TASK TO CARRY OUT: Below are records. Find each line in them that holds the word "Expand" and copy it.

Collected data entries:
══════════════════════════════

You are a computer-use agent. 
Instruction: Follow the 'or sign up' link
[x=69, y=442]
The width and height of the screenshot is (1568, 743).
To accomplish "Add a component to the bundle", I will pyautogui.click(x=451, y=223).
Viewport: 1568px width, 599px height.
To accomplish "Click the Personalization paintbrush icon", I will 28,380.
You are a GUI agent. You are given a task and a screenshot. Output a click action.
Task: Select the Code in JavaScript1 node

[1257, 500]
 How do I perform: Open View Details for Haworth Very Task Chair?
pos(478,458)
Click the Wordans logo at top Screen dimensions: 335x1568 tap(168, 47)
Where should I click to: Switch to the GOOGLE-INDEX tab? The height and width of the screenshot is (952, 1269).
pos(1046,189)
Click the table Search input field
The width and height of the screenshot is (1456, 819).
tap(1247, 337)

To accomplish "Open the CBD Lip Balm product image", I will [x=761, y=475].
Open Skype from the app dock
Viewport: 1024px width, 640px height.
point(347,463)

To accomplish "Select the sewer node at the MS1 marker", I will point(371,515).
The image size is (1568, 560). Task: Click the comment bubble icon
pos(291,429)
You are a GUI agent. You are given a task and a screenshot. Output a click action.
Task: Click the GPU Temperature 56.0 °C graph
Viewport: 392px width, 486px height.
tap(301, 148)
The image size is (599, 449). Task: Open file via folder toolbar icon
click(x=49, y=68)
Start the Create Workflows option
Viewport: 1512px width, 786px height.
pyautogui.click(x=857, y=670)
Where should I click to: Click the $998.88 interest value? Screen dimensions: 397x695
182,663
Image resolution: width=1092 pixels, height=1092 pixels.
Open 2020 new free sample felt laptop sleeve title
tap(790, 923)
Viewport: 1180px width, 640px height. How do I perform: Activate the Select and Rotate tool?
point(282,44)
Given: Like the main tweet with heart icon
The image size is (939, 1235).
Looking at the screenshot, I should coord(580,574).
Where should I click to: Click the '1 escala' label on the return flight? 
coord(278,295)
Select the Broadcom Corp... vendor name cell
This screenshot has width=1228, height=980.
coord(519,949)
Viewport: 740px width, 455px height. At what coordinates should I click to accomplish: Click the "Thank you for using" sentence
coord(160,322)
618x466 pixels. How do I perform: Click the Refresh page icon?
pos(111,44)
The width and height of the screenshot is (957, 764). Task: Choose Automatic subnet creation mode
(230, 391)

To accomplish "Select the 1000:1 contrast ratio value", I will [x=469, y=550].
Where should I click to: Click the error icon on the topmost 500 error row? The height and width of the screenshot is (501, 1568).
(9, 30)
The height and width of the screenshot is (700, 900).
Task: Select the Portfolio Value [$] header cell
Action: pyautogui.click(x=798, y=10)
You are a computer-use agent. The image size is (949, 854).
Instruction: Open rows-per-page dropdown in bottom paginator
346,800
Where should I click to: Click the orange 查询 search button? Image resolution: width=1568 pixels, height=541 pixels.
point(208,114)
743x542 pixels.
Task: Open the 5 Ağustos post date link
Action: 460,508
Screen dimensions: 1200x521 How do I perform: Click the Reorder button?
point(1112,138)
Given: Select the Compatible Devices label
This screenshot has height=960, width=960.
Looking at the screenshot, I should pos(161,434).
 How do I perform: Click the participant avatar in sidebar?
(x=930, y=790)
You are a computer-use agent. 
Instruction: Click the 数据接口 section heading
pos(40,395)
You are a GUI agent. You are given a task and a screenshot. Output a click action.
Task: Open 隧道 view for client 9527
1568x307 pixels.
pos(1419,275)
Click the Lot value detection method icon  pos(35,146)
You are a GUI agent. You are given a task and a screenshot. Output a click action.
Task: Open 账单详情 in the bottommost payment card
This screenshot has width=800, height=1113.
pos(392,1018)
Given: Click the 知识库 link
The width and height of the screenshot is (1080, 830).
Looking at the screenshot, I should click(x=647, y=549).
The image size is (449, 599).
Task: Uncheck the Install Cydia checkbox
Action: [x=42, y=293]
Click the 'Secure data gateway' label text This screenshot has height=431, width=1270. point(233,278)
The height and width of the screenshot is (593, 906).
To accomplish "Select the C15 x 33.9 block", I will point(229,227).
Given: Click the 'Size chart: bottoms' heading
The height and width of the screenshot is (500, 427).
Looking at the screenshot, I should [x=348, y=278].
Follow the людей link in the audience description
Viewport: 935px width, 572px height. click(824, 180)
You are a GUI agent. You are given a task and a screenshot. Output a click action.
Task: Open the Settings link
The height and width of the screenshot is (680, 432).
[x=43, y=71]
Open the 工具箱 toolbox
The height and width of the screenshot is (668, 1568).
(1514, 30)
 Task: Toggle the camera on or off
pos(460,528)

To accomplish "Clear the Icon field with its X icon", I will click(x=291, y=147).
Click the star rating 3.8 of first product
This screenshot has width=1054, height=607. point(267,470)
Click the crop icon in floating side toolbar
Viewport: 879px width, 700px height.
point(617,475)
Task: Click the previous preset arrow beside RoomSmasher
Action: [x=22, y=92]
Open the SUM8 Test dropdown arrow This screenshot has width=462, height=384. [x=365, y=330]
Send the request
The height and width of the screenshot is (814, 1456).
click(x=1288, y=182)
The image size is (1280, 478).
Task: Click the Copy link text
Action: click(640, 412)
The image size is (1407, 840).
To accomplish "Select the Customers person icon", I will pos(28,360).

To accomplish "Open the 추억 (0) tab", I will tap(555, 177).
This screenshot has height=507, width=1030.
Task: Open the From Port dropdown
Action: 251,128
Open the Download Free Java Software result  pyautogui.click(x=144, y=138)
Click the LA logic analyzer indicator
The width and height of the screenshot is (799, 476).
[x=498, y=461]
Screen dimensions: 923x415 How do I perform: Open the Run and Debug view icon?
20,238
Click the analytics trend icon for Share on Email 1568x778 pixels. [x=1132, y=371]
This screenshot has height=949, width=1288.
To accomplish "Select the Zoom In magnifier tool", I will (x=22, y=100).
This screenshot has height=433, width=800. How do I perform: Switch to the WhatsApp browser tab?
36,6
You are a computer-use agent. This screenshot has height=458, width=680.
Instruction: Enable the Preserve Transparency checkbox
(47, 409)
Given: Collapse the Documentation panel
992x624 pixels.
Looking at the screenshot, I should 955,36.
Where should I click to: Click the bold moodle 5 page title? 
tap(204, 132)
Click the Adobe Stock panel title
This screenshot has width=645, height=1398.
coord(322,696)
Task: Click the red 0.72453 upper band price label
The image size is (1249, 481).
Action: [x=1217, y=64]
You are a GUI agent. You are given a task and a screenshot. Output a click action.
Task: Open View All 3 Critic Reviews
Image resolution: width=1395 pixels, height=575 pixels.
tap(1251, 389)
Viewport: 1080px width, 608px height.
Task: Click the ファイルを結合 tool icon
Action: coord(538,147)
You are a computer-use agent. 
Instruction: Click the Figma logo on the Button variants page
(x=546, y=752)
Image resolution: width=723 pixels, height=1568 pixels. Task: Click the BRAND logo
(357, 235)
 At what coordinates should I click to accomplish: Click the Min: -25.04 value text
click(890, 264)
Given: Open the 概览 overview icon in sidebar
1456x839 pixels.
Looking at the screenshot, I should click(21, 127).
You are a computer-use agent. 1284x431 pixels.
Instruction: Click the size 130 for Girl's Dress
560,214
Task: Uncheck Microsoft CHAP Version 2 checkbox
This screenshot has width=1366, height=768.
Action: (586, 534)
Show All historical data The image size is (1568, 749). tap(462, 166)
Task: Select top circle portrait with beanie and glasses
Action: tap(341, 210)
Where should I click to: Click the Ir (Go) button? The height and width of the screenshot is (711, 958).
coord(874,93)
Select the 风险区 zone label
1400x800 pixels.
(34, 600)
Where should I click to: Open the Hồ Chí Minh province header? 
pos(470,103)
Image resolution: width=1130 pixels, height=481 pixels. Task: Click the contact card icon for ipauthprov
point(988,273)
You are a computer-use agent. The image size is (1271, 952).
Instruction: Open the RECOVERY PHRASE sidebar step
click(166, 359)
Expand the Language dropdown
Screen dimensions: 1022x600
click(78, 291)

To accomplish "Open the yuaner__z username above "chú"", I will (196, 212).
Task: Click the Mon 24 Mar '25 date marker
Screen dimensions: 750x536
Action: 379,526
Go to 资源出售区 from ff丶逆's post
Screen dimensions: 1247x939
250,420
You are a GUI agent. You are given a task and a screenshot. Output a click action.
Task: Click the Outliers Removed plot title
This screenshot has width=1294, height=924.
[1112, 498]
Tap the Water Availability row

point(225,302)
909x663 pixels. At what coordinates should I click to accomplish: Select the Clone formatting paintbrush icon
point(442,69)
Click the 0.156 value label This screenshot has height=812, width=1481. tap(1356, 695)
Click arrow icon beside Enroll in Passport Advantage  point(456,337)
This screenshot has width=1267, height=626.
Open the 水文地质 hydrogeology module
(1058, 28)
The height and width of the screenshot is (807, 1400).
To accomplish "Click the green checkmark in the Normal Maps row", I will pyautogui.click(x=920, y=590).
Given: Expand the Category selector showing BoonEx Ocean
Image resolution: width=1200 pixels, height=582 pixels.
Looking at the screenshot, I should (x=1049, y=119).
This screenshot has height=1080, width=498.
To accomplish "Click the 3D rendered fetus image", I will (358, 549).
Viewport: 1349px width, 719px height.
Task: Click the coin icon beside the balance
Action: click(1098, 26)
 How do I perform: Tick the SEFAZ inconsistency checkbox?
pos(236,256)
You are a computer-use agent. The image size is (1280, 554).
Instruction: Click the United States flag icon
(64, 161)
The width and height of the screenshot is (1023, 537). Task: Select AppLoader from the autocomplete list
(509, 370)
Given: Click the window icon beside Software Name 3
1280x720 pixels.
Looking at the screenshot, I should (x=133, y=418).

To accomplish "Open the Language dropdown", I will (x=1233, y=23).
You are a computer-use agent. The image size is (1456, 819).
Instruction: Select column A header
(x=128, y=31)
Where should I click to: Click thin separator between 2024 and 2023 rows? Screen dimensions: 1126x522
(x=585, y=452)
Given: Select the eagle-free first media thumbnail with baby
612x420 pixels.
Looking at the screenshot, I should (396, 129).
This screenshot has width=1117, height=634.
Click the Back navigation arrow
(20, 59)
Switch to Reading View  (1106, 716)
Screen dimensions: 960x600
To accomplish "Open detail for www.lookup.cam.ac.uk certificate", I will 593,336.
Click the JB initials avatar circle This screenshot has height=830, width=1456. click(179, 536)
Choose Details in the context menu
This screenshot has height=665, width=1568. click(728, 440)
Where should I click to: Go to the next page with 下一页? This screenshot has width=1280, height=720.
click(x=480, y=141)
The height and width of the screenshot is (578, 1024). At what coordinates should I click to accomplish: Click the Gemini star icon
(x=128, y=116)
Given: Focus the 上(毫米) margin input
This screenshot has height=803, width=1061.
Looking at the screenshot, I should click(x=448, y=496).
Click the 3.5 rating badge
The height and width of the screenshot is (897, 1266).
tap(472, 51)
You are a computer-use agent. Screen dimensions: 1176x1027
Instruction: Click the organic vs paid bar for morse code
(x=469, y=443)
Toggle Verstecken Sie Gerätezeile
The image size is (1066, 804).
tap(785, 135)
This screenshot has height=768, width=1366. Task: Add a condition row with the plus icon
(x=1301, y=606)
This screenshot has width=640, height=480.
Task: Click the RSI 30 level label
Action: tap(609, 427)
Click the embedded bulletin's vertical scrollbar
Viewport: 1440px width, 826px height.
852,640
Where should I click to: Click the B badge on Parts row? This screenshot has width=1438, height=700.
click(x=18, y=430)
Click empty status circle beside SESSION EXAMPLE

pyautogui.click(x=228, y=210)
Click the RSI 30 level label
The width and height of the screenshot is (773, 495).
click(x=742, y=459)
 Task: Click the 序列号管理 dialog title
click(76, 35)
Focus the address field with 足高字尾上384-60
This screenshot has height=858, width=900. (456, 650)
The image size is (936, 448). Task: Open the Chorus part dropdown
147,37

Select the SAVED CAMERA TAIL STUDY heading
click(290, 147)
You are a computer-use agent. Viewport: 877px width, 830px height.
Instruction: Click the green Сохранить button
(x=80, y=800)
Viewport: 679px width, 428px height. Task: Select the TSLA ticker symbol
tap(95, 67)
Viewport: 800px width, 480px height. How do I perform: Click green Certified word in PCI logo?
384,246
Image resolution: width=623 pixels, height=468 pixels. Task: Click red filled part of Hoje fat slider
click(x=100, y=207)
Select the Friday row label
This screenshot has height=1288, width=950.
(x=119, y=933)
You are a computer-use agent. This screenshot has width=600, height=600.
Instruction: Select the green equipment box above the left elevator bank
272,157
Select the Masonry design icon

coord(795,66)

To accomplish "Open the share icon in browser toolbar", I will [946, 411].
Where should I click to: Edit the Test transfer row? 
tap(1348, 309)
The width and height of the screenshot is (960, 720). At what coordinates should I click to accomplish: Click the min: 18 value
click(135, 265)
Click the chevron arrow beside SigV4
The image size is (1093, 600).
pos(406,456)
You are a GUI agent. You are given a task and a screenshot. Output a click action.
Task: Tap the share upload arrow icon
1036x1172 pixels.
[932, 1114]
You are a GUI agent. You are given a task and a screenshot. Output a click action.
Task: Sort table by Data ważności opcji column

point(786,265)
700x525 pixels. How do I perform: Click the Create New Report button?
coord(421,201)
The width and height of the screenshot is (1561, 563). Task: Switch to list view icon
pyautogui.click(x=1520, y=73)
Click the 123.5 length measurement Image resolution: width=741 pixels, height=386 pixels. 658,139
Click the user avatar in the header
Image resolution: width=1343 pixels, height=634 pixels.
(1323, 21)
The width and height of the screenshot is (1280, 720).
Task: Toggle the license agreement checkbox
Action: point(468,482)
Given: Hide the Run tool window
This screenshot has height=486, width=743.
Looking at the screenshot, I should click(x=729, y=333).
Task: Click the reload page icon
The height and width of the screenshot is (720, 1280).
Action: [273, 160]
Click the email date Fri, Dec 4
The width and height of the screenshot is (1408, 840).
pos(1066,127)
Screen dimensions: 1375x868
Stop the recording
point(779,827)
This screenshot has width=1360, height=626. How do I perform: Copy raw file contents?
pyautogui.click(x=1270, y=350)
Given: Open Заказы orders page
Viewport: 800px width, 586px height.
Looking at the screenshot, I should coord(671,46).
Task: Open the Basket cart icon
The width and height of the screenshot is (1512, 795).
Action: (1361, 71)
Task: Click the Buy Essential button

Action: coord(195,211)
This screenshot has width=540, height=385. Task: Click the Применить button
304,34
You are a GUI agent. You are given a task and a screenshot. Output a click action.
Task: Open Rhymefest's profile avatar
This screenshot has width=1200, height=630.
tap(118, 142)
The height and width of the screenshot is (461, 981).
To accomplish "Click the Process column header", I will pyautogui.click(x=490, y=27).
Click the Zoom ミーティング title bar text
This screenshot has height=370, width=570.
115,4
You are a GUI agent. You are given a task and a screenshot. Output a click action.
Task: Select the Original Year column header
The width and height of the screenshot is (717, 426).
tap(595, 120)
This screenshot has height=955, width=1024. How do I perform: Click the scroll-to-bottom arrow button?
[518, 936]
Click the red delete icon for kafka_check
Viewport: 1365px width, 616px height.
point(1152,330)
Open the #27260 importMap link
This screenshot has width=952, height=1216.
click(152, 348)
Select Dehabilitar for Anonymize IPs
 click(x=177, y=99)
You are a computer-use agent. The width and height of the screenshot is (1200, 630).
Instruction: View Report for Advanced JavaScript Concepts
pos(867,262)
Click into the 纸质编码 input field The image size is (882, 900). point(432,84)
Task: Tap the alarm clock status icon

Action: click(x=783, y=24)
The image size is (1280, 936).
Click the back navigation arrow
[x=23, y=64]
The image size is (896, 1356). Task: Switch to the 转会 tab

══════════════════════════════

SOLUTION TO THIS EXERCISE:
Expand the Language dropdown
Given: Expand the Category selector showing BoonEx Ocean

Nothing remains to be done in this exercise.